◆ Challenge A ◆
Reproduce the passage on autocorrelation from "Example: Stock Vs" to "header = TRUE)".

◆ Excerpted text ◆
** begin **

Error terms are likely to be autocorrelated

Causes of Autocorrelation

Data manipulation

Examples:

  • Quarterly data may smooth out the wild fluctuations in monthly sales figures

  • Low frequency economic survey data may be interpolated

However: Such data transformations may be inevitable

  • In social sciences data quality may be variable

  • This may induce systematic patterns and autocorrelation

No magic solution – Autocorrelation is unavoidable and must be considered

How to detect Autocorrelation

Autocorrelation is often unavoidable. We should be able to detect it:

  1. Graphical methods
    • Simple, robust and informative
  2. Statistical tests
    • Runs test
    • Durbin-Watson test

Graphical and statistical methods can be useful cross-check of each other!

Graphical methods for Autocorrelation

  1. Time-series plot of residuals:
    • Plot residuals \hat{\varepsilon}_t over time
  2. Autocorrelation plot of residuals:
    • Plot residuals \hat{\varepsilon}_t against lagged residuals \hat{\varepsilon}_{t-1}

Check to see if any evidence of a systematic pattern exists:

  • No Autocorrelation: Plots will look random
  • Yes Autocorrelation: Plots will show certain patterns

Example: Stock Vs Gold prices

  • Code for this example is available here autocorrelation.R

  • Stock Vs Gold prices data is available here stock_gold.txt

  • Read data into R and fit simple regression

# Load dataset
prices <- read.table(file = "stock_gold.txt",
                    header = TRUE)

** end **

◆ Provided material ◆
** begin **

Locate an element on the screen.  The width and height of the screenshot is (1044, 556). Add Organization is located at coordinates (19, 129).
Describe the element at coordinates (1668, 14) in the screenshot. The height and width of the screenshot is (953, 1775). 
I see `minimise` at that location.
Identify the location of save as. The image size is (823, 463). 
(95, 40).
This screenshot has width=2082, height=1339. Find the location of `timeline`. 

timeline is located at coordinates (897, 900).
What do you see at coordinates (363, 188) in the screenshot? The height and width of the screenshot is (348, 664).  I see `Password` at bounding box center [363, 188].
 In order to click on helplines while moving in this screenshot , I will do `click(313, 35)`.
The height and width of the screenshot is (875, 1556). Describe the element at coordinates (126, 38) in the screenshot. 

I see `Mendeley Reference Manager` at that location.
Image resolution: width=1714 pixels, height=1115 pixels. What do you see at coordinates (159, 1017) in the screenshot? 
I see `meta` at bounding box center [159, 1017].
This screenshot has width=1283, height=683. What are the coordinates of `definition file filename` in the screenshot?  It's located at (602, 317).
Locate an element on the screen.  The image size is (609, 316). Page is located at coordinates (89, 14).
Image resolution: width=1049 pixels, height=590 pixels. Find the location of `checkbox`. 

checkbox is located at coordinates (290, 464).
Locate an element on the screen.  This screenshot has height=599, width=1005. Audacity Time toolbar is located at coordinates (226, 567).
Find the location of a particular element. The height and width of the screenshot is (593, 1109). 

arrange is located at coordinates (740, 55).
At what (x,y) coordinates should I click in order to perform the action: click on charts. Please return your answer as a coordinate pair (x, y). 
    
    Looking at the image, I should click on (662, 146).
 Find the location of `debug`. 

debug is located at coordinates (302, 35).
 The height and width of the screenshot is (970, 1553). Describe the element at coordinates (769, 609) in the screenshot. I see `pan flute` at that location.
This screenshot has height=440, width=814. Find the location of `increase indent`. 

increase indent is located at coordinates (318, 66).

** end **

◆ Challenge B ◆
Show every line of the rows that contains the string "screenshot", copied word for word.

◆ Finished answer A ◆
Example: Stock Vs Gold prices

  • Code for this example is available here autocorrelation.R

  • Stock Vs Gold prices data is available here stock_gold.txt

  • Read data into R and fit simple regression

# Load dataset
prices <- read.table(file = "stock_gold.txt",
                    header = TRUE)

◆ Finished answer B ◆
Locate an element on the screen.  The width and height of the screenshot is (1044, 556). Add Organization is located at coordinates (19, 129).
Describe the element at coordinates (1668, 14) in the screenshot. The height and width of the screenshot is (953, 1775). 
This screenshot has width=2082, height=1339. Find the location of `timeline`. 
What do you see at coordinates (363, 188) in the screenshot? The height and width of the screenshot is (348, 664).  I see `Password` at bounding box center [363, 188].
 In order to click on helplines while moving in this screenshot , I will do `click(313, 35)`.
The height and width of the screenshot is (875, 1556). Describe the element at coordinates (126, 38) in the screenshot. 
Image resolution: width=1714 pixels, height=1115 pixels. What do you see at coordinates (159, 1017) in the screenshot? 
This screenshot has width=1283, height=683. What are the coordinates of `definition file filename` in the screenshot?  It's located at (602, 317).
Locate an element on the screen.  This screenshot has height=599, width=1005. Audacity Time toolbar is located at coordinates (226, 567).
Find the location of a particular element. The height and width of the screenshot is (593, 1109). 
 The height and width of the screenshot is (970, 1553). Describe the element at coordinates (769, 609) in the screenshot. I see `pan flute` at that location.
This screenshot has height=440, width=814. Find the location of `increase indent`. 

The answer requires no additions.